Like most defense-related organizations which have lived throughout the Cold War, the NSA and the myriad of other similar agencies has long had a structural tendency to think of "the Enemy" as definitely Red and Siberian. However, the field has changed. In particular, War is now much more a question of economy and commerce than soldiers and nuclear warheads. Classic spying involves a fake plumber with big ears in an embassy; modern spying will more use a fake intern at some big business. This is a tragic turn of events that established intelligence agencies find hard to live: they are no longer spearheading the spying effort. Their playground has been stolen from them, and has shifted to private corporations who now wage that war between themselves.

This forces intelligence agencies to reevaluate their goals and methods, which is easier said than done. To some extent they found some relief in the definition of new "normal" enemies (albeit with less communism, but longer beards and a sunnier tan). But they still have to tilt toward their "defensive" role.

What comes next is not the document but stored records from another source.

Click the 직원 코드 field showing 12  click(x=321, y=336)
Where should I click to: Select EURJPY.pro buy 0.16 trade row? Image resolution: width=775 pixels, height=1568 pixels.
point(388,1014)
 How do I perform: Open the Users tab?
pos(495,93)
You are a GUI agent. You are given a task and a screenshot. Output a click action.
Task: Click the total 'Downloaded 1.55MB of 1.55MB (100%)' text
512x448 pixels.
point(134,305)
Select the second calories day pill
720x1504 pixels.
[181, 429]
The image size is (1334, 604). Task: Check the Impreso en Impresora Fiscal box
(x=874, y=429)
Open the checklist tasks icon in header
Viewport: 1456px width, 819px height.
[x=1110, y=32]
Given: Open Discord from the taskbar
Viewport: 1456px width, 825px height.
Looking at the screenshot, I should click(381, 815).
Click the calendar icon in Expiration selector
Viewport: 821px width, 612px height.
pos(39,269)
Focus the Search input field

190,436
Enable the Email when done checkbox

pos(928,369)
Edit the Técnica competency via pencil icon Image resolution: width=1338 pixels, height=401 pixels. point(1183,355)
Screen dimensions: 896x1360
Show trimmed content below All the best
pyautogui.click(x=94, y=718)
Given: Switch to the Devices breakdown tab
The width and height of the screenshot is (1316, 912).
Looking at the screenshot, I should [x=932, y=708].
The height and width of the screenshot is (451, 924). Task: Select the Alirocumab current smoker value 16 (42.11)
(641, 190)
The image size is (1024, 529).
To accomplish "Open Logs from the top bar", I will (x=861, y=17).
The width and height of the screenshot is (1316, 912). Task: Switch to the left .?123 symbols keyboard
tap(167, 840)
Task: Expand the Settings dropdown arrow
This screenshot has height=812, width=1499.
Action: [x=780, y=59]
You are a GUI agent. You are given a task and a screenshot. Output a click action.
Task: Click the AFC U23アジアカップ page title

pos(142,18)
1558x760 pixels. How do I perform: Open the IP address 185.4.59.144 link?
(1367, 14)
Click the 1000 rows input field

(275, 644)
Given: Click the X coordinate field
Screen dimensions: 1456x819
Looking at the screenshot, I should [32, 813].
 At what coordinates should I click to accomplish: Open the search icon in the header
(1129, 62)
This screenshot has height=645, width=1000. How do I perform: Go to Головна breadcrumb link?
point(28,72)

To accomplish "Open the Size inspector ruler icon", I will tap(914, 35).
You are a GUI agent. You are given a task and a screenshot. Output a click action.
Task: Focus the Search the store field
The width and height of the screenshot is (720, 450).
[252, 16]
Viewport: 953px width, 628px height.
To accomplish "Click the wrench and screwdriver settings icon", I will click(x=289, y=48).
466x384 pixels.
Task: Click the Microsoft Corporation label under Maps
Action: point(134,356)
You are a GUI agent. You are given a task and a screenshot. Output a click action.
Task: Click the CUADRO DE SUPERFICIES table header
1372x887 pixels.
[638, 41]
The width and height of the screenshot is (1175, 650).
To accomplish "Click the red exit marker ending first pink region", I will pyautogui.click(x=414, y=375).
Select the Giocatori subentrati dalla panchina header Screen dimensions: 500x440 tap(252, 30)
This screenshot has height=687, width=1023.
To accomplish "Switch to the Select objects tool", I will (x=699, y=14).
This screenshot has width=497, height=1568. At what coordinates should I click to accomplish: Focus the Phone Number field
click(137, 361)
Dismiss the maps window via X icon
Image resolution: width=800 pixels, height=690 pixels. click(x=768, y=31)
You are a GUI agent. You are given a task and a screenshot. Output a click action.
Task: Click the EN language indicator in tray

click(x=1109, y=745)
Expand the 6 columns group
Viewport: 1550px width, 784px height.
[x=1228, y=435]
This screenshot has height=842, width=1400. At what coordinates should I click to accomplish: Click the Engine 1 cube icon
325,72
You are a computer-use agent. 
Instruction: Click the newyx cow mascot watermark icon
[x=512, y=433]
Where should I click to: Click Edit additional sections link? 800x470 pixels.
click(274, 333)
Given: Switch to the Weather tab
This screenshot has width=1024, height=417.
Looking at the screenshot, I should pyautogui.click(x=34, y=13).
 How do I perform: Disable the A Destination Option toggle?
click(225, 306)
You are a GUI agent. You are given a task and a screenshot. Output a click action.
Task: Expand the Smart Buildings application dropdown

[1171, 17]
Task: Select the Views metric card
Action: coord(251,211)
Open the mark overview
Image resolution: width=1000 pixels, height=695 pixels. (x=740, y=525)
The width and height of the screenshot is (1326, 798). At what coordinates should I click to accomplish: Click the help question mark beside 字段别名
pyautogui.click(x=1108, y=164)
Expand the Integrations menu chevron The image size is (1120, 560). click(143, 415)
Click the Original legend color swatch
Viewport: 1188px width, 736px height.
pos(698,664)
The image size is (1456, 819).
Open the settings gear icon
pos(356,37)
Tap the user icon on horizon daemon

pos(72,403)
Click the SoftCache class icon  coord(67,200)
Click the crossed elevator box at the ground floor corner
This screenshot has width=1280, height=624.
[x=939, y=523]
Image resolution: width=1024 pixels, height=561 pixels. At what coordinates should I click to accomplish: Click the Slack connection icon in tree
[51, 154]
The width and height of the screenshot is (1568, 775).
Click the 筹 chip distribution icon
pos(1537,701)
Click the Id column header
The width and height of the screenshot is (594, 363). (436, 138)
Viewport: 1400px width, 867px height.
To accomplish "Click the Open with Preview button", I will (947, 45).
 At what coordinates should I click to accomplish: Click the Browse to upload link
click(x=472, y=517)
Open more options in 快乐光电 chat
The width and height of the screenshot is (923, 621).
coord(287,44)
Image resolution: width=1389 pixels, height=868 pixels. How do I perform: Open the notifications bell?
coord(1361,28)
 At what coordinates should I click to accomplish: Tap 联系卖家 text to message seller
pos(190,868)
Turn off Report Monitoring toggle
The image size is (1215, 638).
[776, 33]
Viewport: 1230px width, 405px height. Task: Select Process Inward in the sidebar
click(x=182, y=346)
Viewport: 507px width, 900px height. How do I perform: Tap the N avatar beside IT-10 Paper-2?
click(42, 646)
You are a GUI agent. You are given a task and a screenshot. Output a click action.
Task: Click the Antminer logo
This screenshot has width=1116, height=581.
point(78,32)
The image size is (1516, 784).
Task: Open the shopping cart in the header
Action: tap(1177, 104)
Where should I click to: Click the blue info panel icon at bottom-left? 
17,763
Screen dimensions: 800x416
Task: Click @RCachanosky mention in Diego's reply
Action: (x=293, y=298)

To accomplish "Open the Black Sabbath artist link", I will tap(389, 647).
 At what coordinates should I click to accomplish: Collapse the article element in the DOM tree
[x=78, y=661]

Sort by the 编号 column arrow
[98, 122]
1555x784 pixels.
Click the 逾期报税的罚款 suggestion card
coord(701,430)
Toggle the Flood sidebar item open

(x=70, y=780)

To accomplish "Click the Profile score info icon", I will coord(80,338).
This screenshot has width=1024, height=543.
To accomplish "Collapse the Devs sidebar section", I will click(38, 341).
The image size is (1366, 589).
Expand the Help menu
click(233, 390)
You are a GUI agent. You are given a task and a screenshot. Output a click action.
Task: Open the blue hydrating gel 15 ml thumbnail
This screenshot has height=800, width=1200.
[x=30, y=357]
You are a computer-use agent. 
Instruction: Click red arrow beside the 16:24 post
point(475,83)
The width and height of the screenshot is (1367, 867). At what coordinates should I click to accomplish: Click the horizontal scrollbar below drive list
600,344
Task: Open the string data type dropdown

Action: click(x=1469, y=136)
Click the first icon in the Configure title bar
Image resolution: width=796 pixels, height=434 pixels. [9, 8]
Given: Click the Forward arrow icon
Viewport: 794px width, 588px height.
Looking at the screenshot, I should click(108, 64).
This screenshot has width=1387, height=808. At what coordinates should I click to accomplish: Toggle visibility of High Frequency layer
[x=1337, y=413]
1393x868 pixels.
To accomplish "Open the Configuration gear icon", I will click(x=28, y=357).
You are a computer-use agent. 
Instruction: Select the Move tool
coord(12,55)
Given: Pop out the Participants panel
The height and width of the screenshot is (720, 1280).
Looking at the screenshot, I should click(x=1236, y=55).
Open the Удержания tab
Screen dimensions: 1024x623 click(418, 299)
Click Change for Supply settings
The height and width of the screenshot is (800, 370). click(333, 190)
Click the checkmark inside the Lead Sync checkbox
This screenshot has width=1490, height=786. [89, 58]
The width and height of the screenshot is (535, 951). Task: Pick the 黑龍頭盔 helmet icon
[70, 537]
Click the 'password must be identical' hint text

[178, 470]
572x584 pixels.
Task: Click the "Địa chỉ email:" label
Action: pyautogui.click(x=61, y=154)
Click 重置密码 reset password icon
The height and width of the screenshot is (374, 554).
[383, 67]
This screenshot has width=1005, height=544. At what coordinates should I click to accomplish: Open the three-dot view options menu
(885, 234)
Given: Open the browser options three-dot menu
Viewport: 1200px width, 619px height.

In the field of cryptography, this can be seen by comparing DES with AES. The old encryption standard was designed by IBM. NSA was involved, and, from what was said afterwards (in particular by Don Coppersmith), we can conclude that the NSA inputs influenced the design in two ways:

  • The (effective) key length was shortened, from an initial 64 bits to 56 bits (which mechanically implies a lower resistance to exhaustive search).
  • The DES "S-boxes" were strengthened against differential cryptanalysis. More accurately, both IBM and NSA has independently discovered that kind of cryptanalytic method, and they worked together to make strong S-boxes; NSA furthermore "convinced" IBM not to publish the method (which was ultimately rediscovered by Biham and Shamir in the 1980s, and then published).

These design influences are the mark of a self-concious leader: the NSA of the 1970s knew (or at least assumed) that it was more powerful than the rest of the World, both in computing power (they thought they could go through 256 possible keys faster than anybody else) and in mathematics (hence the ban on publication of differential cryptanalysis). They still mixed in both offensive weakening (reduction of key length) and defensive strengthening (improved S-boxes), thereby fulfilling their dual mandate.

Such advances could not last for long, especially since private business finally decided to embrace computers. Even talking only raw money: current NSA budget is estimated around 10 billions of dollars, a hefty sum; but Apple's cash reserve are up to 160 billions (as of early 2014). Back in the late 1990s, US intelligence agencies (including NSA) admitted that they could no longer expect to be in the lead, thus dooming the strategy of enforcing "slightly weak" algorithms. Instead, they went for the design a new encryption algorithm which was so strong that nobody would be able to break it; not them, but nobody else either. This was the AES. With such goals they could even afford an open, international competition, and select an algorithm designed by foreigners ("reasonable" foreigners, mind you; preferably westerners from a non-controversial country, in this case Belgium).

From all this, we can conclude that the NSA is not really working to prevent "the public" from accessing "secure cryptography". Instead, they are working hard to ensure that:

  • the "good" people (US businesses) have access to strong cryptography that the "bad" people (their non-US competitors) won't be able to break;
  • they can keep track of all cryptography products that are in use, so that they can at least know whether any given algorithm can be recommended for "good" people use;
  • they still get enough legal weapons to trigger search warrants, assets freezing or other restrictions on people that they really don't like.

NSA also realized that in a given security system, cryptography is often the strongest part, not the weakest, and concentrating on buffer overflow exploits and concealed backdoors was much more likely to yield tangible results than trying to enforce weak crypto everywhere. In particular, the Internet quite kills any hope of effectiveness for an import or export embargo.